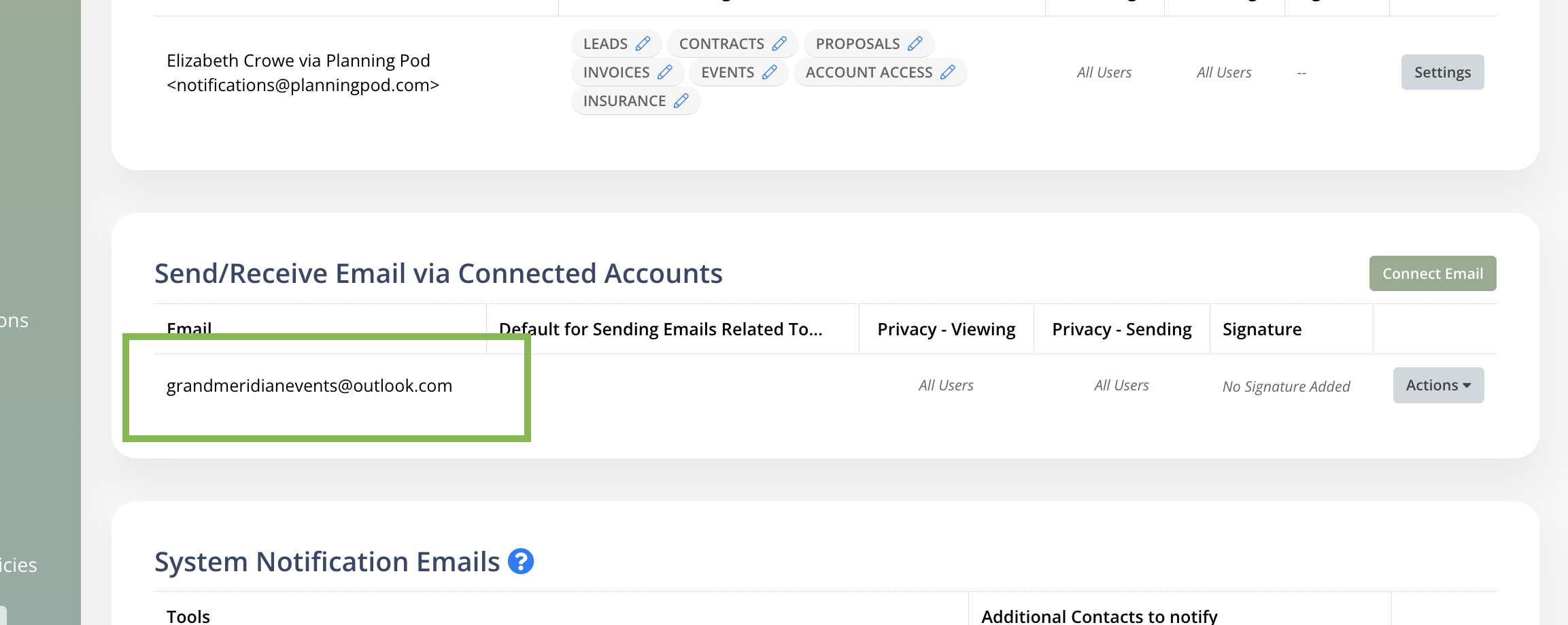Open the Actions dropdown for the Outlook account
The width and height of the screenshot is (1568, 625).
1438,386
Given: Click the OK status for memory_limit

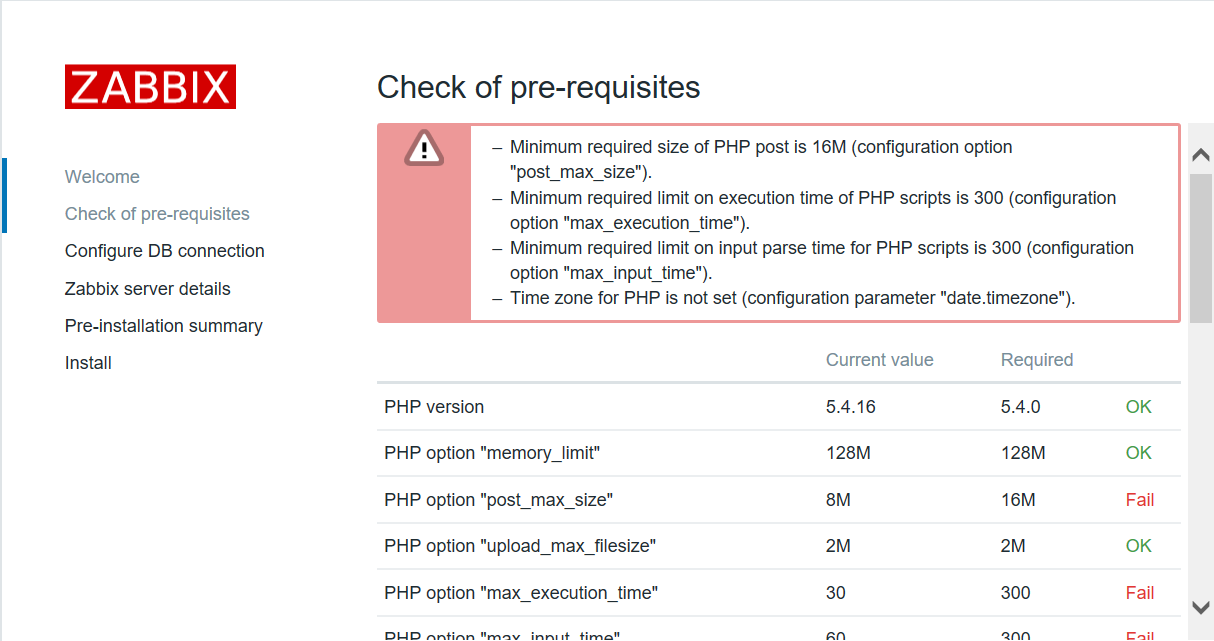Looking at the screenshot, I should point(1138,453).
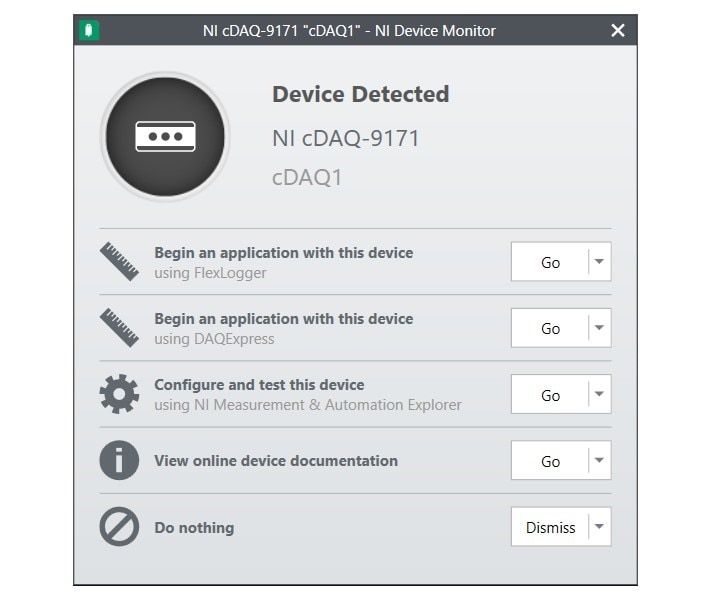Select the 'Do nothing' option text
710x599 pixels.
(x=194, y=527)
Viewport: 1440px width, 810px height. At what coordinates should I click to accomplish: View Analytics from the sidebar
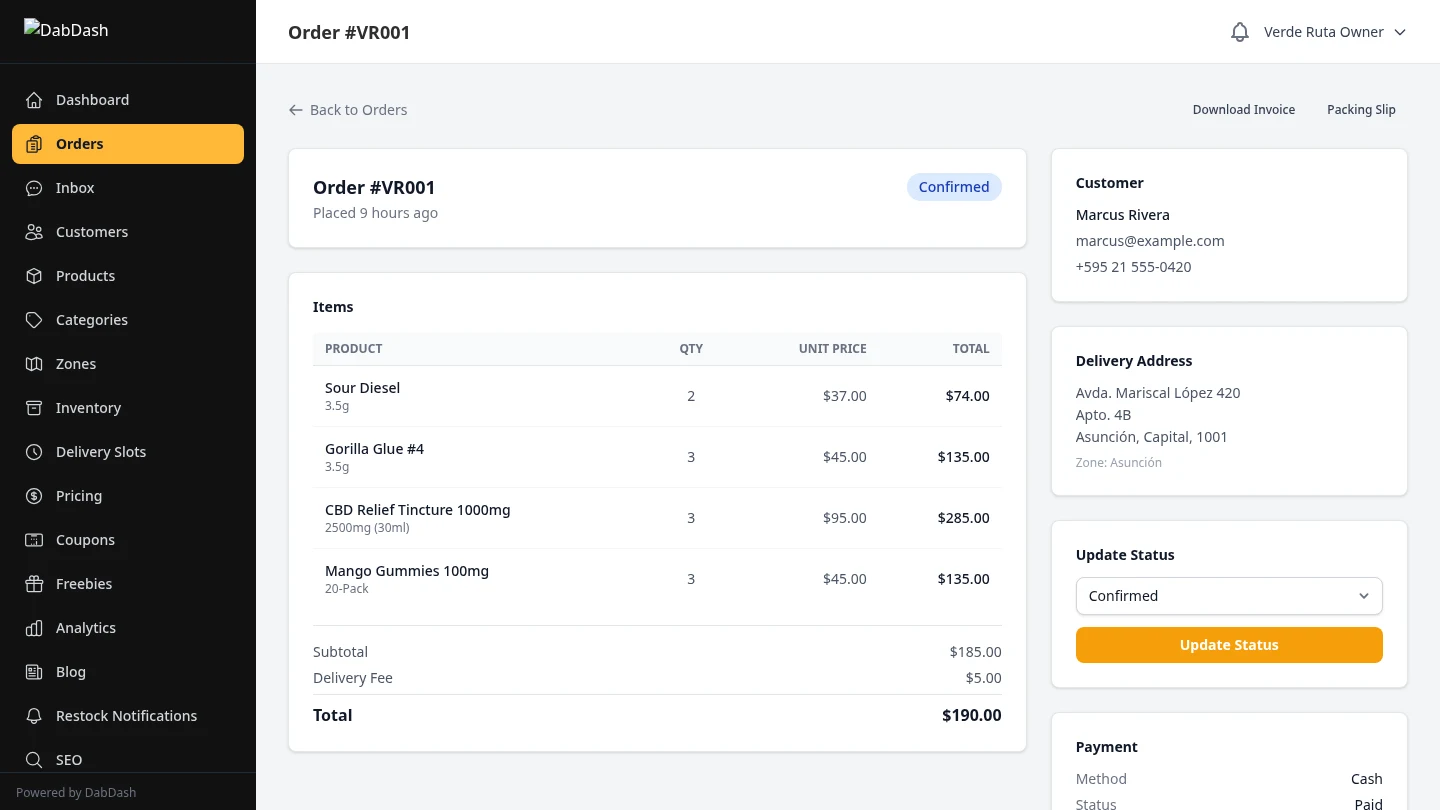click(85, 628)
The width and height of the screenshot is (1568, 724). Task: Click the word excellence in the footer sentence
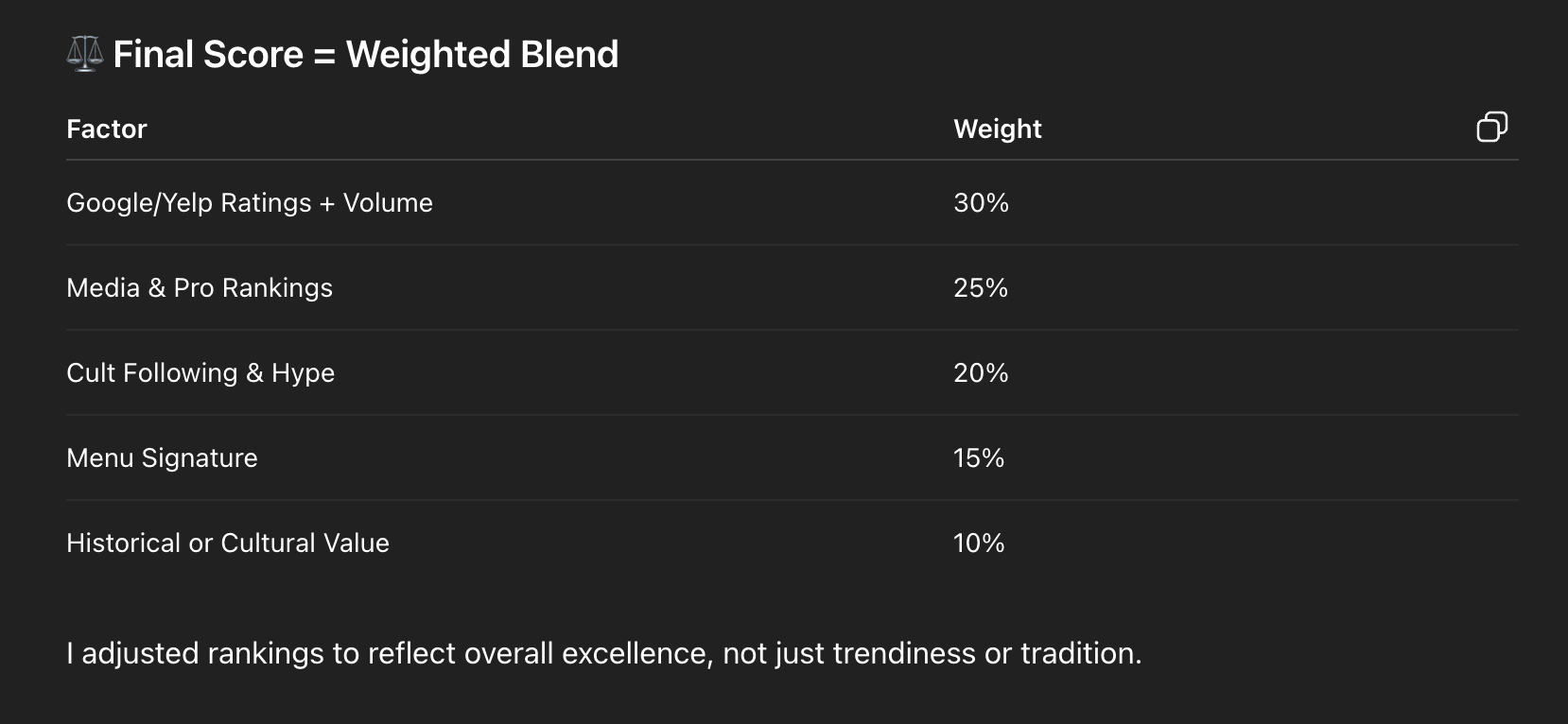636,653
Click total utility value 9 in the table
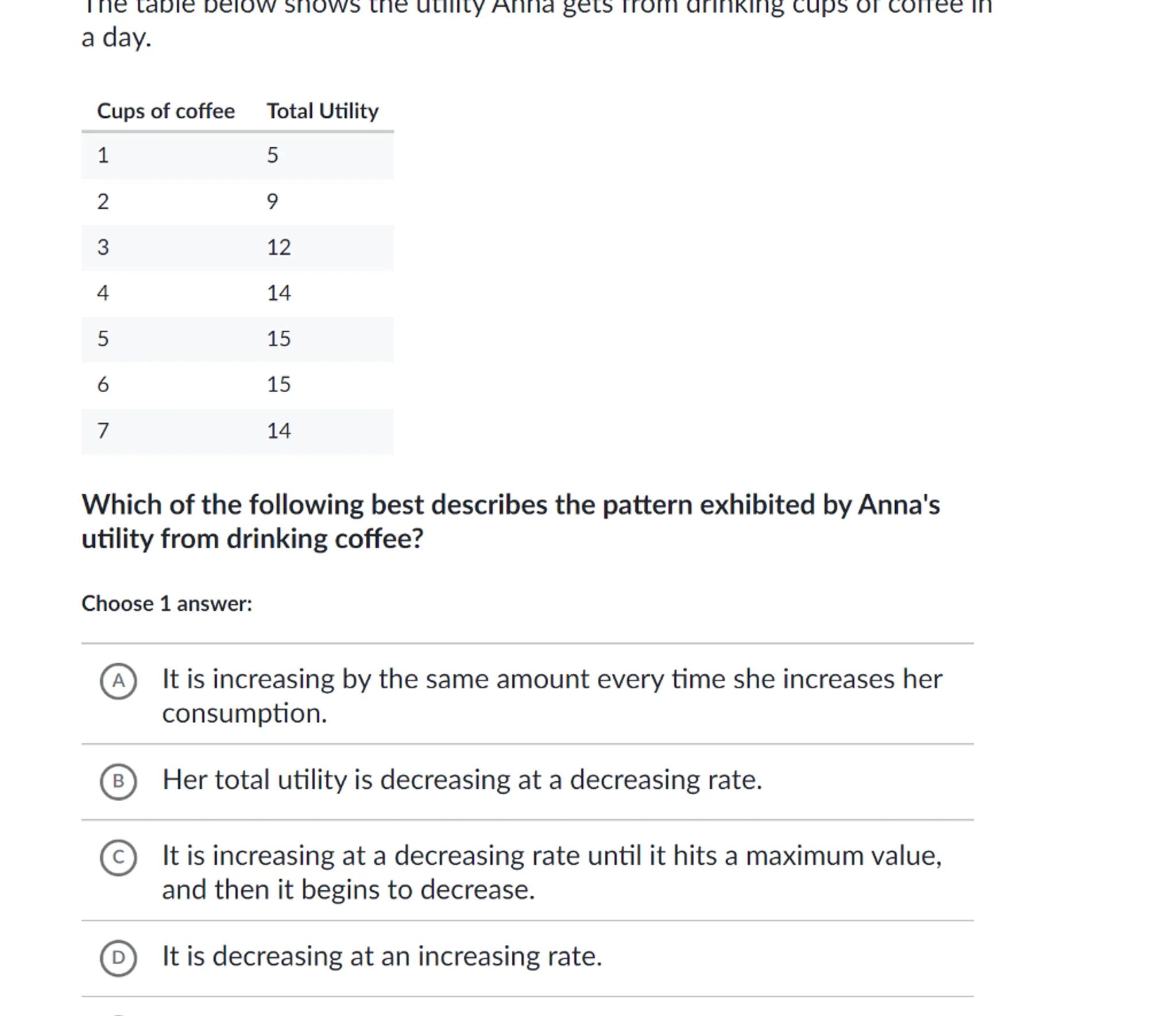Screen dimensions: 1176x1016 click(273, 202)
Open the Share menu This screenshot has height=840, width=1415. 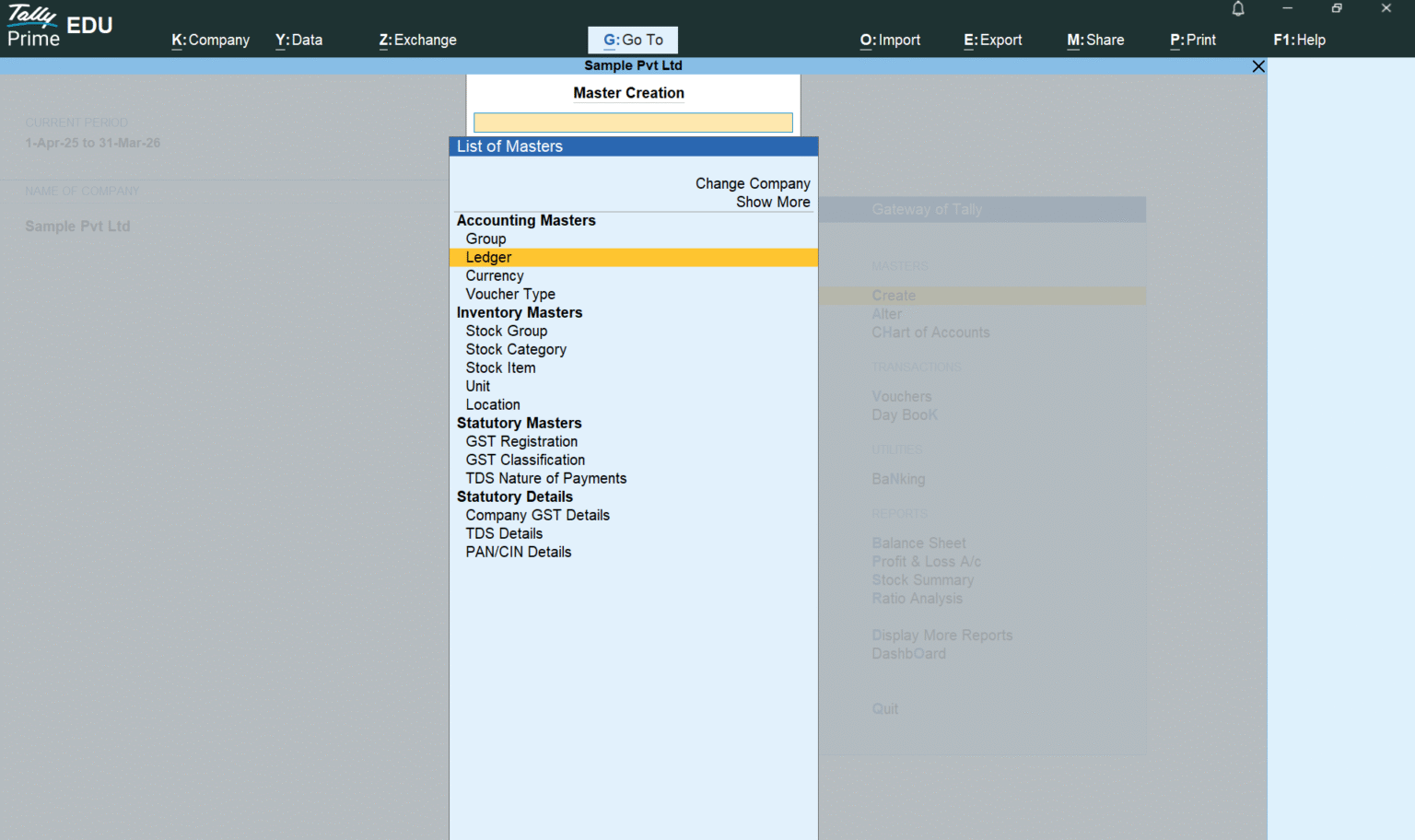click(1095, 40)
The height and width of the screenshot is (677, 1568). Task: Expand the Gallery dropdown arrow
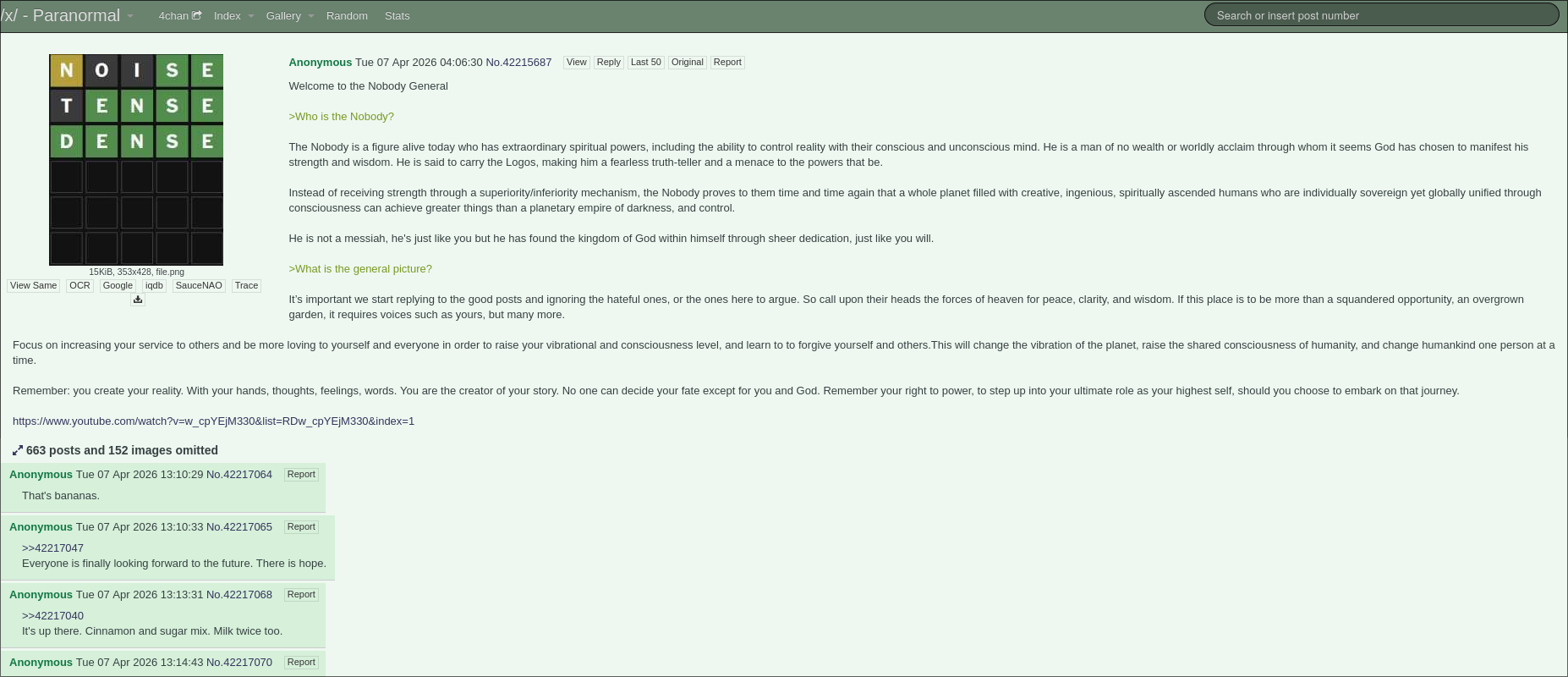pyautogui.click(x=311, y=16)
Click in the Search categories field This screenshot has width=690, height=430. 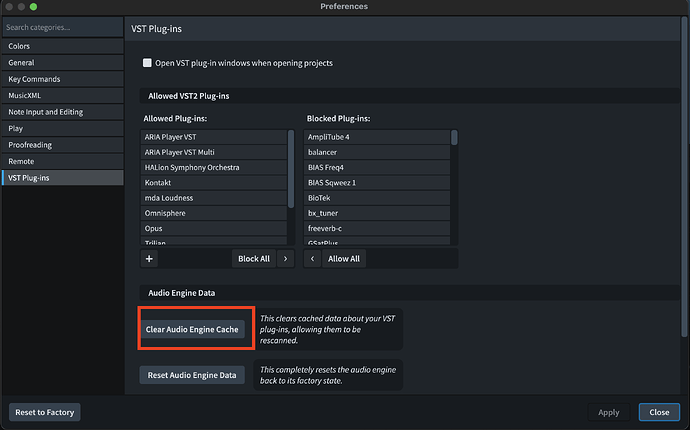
######
▸ **EXERCISE OBJECTIVE**
Extract, word for word, every line from the one containing "The height and" to the end of the data above, both ends included, and leave out the pictures.

▸ **REPLY**
The height and width of the screenshot is (677, 1568). Task: Expand the Gallery dropdown arrow
pyautogui.click(x=311, y=16)
Click in the Search categories field This screenshot has width=690, height=430. 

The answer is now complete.